*The problem*:
Answer from the nbfigtulz introduction below:
1. What value is passed as file_name in the example call to make_fig?
2. In which two formats does nbfigtulz.figtools.save_fig save the figure?
3. What does nbfigtulz.figtools.save_fig return?

=== Selected extract ===

Introduction

nbfigtulz tries to be a lightweight annotation to your already existing routines to render and display images in JupyterLab:

 1import nbfigtulz as ftl
 2import numpy as np
 3import matplotlib.pyplot as plt
 4
 5@ftl.with_context
 6def make_fig(x, *, file_name):
 7  fig, ax = plt.subplots()
 8  ax.plot(x, np.sin(x))
 9
10  return ftl.save_fig(fig, file_name)
11
12make_fig(np.linspace(0, 50, 500), file_name='test')

By annotating with nbfigtulz.figtools.with_context make_fig is wrapped with a context manager that temporally overwrites, e.g., matplotlib.rcParams. This configuration is then used by nbfigtulz.figtools.save_fig to save fig in the PNG and PGF format. (Note that our annotation also temporally sets the backend to "pgf", i.e., calling make_fig without the annotation might only generate a PNG file.) The return value of nbfigtulz.figtools.save_fig is a nbfigtulz.thumbnail.Thumbnail instance that is drawn to your notebook if its __repr__ overload is called. This thumbnail is clickable & downloadable, is inlined into the notebook and thus will be displayed without needing to re-run the notebook!

=== Dataset entries ===

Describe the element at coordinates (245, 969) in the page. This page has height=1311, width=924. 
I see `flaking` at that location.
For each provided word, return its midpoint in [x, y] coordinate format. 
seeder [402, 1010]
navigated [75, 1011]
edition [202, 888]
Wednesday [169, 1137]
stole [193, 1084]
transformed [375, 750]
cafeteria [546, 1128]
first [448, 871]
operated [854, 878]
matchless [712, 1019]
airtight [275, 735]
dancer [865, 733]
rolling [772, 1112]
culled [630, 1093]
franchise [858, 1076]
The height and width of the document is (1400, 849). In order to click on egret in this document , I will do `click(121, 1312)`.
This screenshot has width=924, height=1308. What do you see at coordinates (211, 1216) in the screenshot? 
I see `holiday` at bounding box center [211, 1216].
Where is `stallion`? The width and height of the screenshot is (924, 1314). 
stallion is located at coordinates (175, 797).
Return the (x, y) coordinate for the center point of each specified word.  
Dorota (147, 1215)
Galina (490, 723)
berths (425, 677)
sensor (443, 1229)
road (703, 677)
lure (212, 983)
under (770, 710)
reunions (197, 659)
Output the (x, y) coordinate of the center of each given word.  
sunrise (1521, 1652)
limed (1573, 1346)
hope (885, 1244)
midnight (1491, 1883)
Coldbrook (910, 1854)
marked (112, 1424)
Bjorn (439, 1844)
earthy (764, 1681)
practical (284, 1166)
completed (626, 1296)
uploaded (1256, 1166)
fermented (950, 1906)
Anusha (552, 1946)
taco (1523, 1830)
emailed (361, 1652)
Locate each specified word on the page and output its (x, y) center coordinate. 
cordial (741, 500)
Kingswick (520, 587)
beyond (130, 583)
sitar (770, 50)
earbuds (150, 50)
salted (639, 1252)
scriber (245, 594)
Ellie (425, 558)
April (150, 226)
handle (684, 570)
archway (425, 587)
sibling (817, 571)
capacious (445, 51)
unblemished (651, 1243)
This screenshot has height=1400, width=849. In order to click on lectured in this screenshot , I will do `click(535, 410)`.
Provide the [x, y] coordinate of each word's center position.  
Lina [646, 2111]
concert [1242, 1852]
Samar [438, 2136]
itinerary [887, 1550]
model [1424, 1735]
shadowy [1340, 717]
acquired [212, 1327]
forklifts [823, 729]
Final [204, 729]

===

*Exercise result*:
1. 'test'
2. PNG and PGF
3. A nbfigtulz.thumbnail.Thumbnail instance